La libertad de expresarse libremente –por mucho que resulte incómoda, áspera, cáustica o chocante– debe garantizarse plenamente por el Estado, ya que solo a través de la discusión, franca, abierta, plural y desinhibida, se puede incentivar un debate racional propio del proceso civilizatorio. Solo a través de la libertad de expresión es posible incentivar el intercambio, la circulación de las ideas y, contribuir, con ello, a la construcción de la opinión pública. Las palabras importan, la forma en que se emplean, su intención y las posibles consecuencias lesivas a terceros o al orden público, importan aún más.
Por ejemplo, cuando las expresiones producen un riesgo real, presente, claro e inminente en las personas, como en la vida, la salud, la seguridad o la integridad, se cruza la frontera entre esta libertad para pasar al escenario de su empleo malicioso para cometer ilícitos. La doctrina jurídica y la jurisprudencia nos proveen de múltiples ejemplos en los que el legítimo ejercicio de la libertad de expresión puede estar en vilo.
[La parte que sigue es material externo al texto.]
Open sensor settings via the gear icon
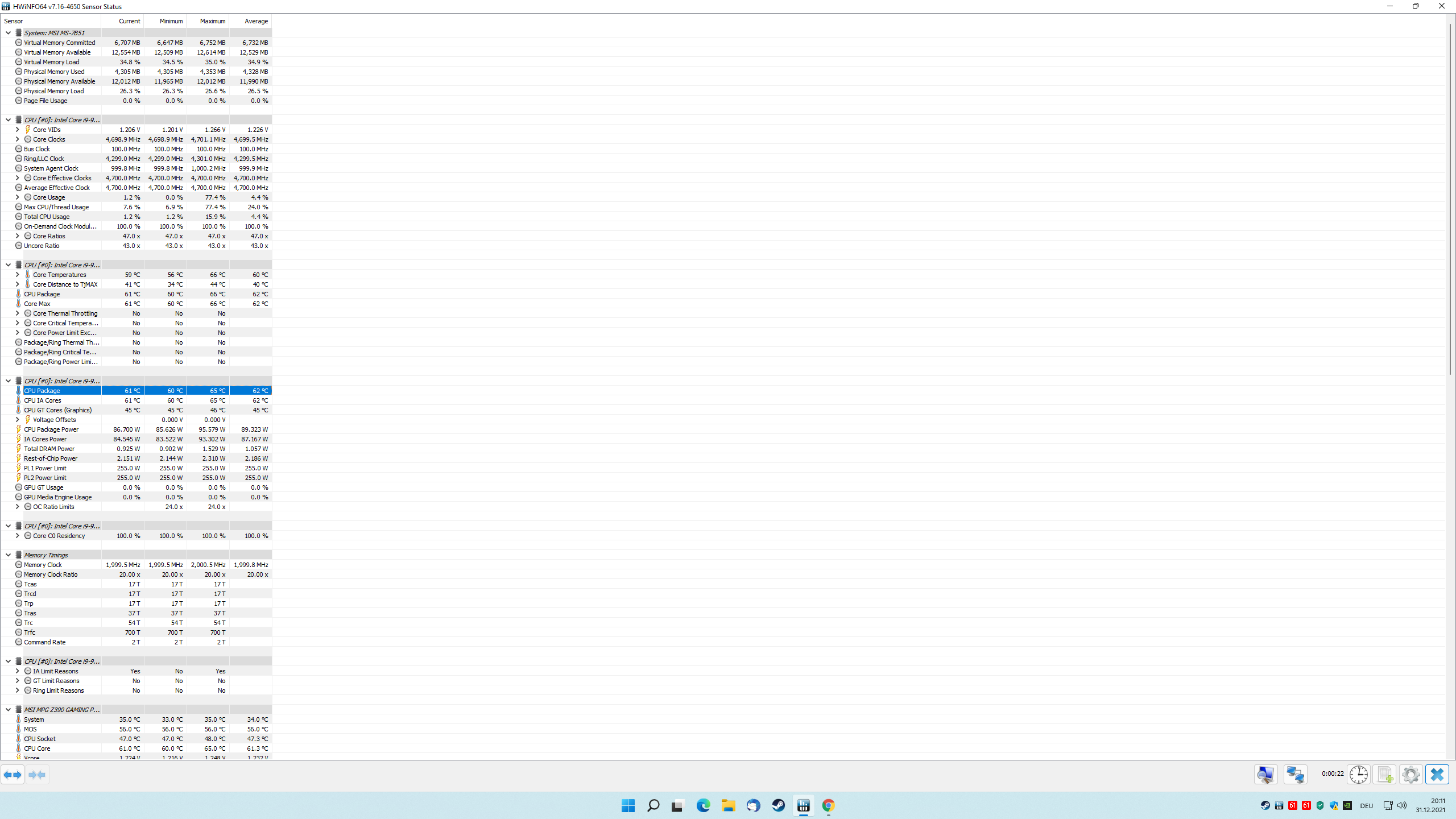[1410, 775]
Así, tenemos desde los clásicos ejemplos como el de si en un teatro lleno de personas alguien grita falsamente ¡fuego! O ¡se está incendiando el teatro! Lo cual provoca una estampida, o hasta aquellos discursos de odio como el xenófobo, el segregacionista o el étnico o en los que se provoca o invite a la población a cometer delitos o en los que se incite a la violencia, como en los casos de rebelión armada, insurrección, sedición y terrorismo.
Pero, aún en estos casos, el Estado debe ser cuidadoso en garantizar la libertad de expresión, ya que, como lo adelantamos, se debe distinguir entre aquellas expresiones “provocadoras”, esto es, aquellas de las que sea posible advertir un daño real, actual e inminente, de aquellas que puedan considerarse dentro de la “defensa general de las ideas”, aun cuando estas nos parezcan ofuscadas o erróneas.
En democracia, los principios de apertura, pluralismo y tolerancia siempre deben estar presentes y ser evaluados dentro de cualquier contexto en donde se cuestione la legitimidad en el ejercicio de las libertades que tanto nos han costado conquistar.
En todo caso, la previsión legal de estas u otras limitaciones a la libertad de expresión y, más aún, la carga de la prueba, corresponde al Estado quien, en todo caso, debe demostrar que el gobernado empleó la libertad de expresión como herramienta para cometer alguno de estos ilícitos; de lo contrario, como suele suceder en toda democracia, toda conducta que carezca de estos elementos, debe ser considerada dentro de los márgenes del genuino ejercicio de la libertad de expresarse, opinar o difundir ideas.
Las palabras importan, la posibilidad de expresarlas libremente y sin temor a represalias, lo son aún más. En esta tarea, es responsabilidad del Estado poner las condiciones normativas o de cualquier otro carácter, encaminadas a ejercer libremente nuestros derechos. Debemos recordar que ningún derecho es absoluto y que el empleo abusivo o con una clara intención de provocar daños pueden tener un efecto nocivo en las personas o en la colectividad, cuyos derechos también deben ser tutelados.